## EXERCISE DESCRIPTION
The listing that follows should be reproduced exactly, line for line.

## PROVIDED RECORDS
---------------
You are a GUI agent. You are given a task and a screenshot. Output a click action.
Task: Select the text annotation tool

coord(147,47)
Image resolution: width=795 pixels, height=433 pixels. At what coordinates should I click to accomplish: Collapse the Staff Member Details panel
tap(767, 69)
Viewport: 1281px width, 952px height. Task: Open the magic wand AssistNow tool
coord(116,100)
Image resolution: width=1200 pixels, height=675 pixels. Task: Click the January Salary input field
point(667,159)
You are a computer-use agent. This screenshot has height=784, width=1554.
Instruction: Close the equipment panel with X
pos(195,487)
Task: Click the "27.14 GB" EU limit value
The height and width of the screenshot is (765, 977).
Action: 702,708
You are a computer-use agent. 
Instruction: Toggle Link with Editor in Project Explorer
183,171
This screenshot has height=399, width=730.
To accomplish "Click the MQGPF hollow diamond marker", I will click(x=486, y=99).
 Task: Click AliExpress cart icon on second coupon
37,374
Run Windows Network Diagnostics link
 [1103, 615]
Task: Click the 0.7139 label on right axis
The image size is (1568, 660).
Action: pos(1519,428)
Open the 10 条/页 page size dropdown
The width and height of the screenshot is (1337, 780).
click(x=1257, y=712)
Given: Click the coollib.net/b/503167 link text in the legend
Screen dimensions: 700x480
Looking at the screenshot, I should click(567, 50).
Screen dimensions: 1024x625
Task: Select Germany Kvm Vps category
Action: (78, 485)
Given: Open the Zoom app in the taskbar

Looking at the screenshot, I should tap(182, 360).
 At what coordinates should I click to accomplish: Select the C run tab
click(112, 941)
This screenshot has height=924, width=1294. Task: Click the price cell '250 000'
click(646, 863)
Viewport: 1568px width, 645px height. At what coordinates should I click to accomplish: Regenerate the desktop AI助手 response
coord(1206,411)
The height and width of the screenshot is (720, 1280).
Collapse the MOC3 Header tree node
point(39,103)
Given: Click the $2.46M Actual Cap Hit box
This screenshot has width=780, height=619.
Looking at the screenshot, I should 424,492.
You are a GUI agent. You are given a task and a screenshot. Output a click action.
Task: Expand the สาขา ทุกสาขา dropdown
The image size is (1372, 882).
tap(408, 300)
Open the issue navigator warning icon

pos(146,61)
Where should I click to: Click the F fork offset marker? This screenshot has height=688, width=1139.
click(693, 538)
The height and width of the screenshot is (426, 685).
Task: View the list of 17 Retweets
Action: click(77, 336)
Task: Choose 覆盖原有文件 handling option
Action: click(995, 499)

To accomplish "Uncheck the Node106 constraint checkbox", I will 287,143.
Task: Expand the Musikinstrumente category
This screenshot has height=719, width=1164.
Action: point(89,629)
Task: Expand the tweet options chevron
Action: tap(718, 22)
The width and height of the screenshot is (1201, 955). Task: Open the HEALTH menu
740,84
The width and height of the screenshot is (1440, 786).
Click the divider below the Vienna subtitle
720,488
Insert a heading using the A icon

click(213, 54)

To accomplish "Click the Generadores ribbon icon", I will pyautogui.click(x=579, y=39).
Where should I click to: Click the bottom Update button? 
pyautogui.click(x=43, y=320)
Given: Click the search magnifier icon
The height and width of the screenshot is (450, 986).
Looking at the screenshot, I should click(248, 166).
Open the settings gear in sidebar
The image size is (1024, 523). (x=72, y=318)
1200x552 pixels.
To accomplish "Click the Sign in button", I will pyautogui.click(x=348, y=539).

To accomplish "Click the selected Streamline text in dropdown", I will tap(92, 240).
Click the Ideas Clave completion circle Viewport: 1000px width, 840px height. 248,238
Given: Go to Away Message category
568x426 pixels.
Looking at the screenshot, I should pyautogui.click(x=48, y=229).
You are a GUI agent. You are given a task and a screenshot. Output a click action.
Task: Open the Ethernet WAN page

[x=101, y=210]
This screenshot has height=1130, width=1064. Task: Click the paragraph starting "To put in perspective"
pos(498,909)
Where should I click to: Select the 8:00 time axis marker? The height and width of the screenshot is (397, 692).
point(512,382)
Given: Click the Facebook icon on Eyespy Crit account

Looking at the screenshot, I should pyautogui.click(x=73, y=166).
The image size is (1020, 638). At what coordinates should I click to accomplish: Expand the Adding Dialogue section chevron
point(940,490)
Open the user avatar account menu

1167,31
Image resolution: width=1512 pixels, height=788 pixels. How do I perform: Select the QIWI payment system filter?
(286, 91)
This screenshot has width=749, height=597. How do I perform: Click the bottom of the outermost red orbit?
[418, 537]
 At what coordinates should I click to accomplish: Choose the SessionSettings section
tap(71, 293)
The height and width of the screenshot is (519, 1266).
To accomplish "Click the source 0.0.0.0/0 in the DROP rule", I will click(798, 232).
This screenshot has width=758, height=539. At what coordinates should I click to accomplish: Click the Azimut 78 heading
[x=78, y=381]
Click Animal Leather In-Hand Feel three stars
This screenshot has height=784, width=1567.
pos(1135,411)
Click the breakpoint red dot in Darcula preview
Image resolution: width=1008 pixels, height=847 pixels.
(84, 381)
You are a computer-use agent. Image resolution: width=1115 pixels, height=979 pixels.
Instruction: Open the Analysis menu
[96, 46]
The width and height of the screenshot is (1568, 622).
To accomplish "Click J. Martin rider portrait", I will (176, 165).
---------------
## COMPLETED EXERCISE
You are a GUI agent. You are given a task and a screenshot. Output a click action.
Task: Select the text annotation tool

coord(147,47)
Image resolution: width=795 pixels, height=433 pixels. At what coordinates should I click to accomplish: Collapse the Staff Member Details panel
tap(767, 69)
Viewport: 1281px width, 952px height. Task: Open the magic wand AssistNow tool
coord(116,100)
Image resolution: width=1200 pixels, height=675 pixels. Task: Click the January Salary input field
point(667,159)
You are a computer-use agent. This screenshot has height=784, width=1554.
Instruction: Close the equipment panel with X
pos(195,487)
Task: Click the "27.14 GB" EU limit value
The height and width of the screenshot is (765, 977).
Action: 702,708
You are a computer-use agent. 
Instruction: Toggle Link with Editor in Project Explorer
183,171
This screenshot has height=399, width=730.
To accomplish "Click the MQGPF hollow diamond marker", I will click(x=486, y=99).
 Task: Click AliExpress cart icon on second coupon
37,374
Run Windows Network Diagnostics link
 [1103, 615]
Task: Click the 0.7139 label on right axis
The image size is (1568, 660).
Action: pos(1519,428)
Open the 10 条/页 page size dropdown
The width and height of the screenshot is (1337, 780).
click(x=1257, y=712)
Given: Click the coollib.net/b/503167 link text in the legend
Screen dimensions: 700x480
Looking at the screenshot, I should click(567, 50).
Screen dimensions: 1024x625
Task: Select Germany Kvm Vps category
Action: (78, 485)
Given: Open the Zoom app in the taskbar

Looking at the screenshot, I should tap(182, 360).
 At what coordinates should I click to accomplish: Select the C run tab
click(112, 941)
This screenshot has height=924, width=1294. Task: Click the price cell '250 000'
click(646, 863)
Viewport: 1568px width, 645px height. At what coordinates should I click to accomplish: Regenerate the desktop AI助手 response
coord(1206,411)
The height and width of the screenshot is (720, 1280).
Collapse the MOC3 Header tree node
point(39,103)
Given: Click the $2.46M Actual Cap Hit box
This screenshot has width=780, height=619.
Looking at the screenshot, I should 424,492.
You are a GUI agent. You are given a task and a screenshot. Output a click action.
Task: Expand the สาขา ทุกสาขา dropdown
The image size is (1372, 882).
tap(408, 300)
Open the issue navigator warning icon

pos(146,61)
Where should I click to: Click the F fork offset marker? This screenshot has height=688, width=1139.
click(693, 538)
The height and width of the screenshot is (426, 685).
Task: View the list of 17 Retweets
Action: click(77, 336)
Task: Choose 覆盖原有文件 handling option
Action: click(995, 499)

To accomplish "Uncheck the Node106 constraint checkbox", I will 287,143.
Task: Expand the Musikinstrumente category
This screenshot has height=719, width=1164.
Action: point(89,629)
Task: Expand the tweet options chevron
Action: tap(718, 22)
The width and height of the screenshot is (1201, 955). Task: Open the HEALTH menu
740,84
The width and height of the screenshot is (1440, 786).
Click the divider below the Vienna subtitle
720,488
Insert a heading using the A icon

click(213, 54)

To accomplish "Click the Generadores ribbon icon", I will pyautogui.click(x=579, y=39).
Where should I click to: Click the bottom Update button? 
pyautogui.click(x=43, y=320)
Given: Click the search magnifier icon
The height and width of the screenshot is (450, 986).
Looking at the screenshot, I should click(248, 166).
Open the settings gear in sidebar
The image size is (1024, 523). (x=72, y=318)
1200x552 pixels.
To accomplish "Click the Sign in button", I will pyautogui.click(x=348, y=539).

To accomplish "Click the selected Streamline text in dropdown", I will tap(92, 240).
Click the Ideas Clave completion circle Viewport: 1000px width, 840px height. 248,238
Given: Go to Away Message category
568x426 pixels.
Looking at the screenshot, I should pyautogui.click(x=48, y=229).
You are a GUI agent. You are given a task and a screenshot. Output a click action.
Task: Open the Ethernet WAN page

[x=101, y=210]
This screenshot has height=1130, width=1064. Task: Click the paragraph starting "To put in perspective"
pos(498,909)
Where should I click to: Select the 8:00 time axis marker? The height and width of the screenshot is (397, 692).
point(512,382)
Given: Click the Facebook icon on Eyespy Crit account

Looking at the screenshot, I should pyautogui.click(x=73, y=166).
The image size is (1020, 638). At what coordinates should I click to accomplish: Expand the Adding Dialogue section chevron
point(940,490)
Open the user avatar account menu

1167,31
Image resolution: width=1512 pixels, height=788 pixels. How do I perform: Select the QIWI payment system filter?
(286, 91)
This screenshot has width=749, height=597. How do I perform: Click the bottom of the outermost red orbit?
[418, 537]
 At what coordinates should I click to accomplish: Choose the SessionSettings section
tap(71, 293)
The height and width of the screenshot is (519, 1266).
To accomplish "Click the source 0.0.0.0/0 in the DROP rule", I will click(798, 232).
This screenshot has width=758, height=539. At what coordinates should I click to accomplish: Click the Azimut 78 heading
[x=78, y=381]
Click Animal Leather In-Hand Feel three stars
This screenshot has height=784, width=1567.
pos(1135,411)
Click the breakpoint red dot in Darcula preview
Image resolution: width=1008 pixels, height=847 pixels.
(84, 381)
You are a computer-use agent. Image resolution: width=1115 pixels, height=979 pixels.
Instruction: Open the Analysis menu
[96, 46]
The width and height of the screenshot is (1568, 622).
To accomplish "Click J. Martin rider portrait", I will (176, 165).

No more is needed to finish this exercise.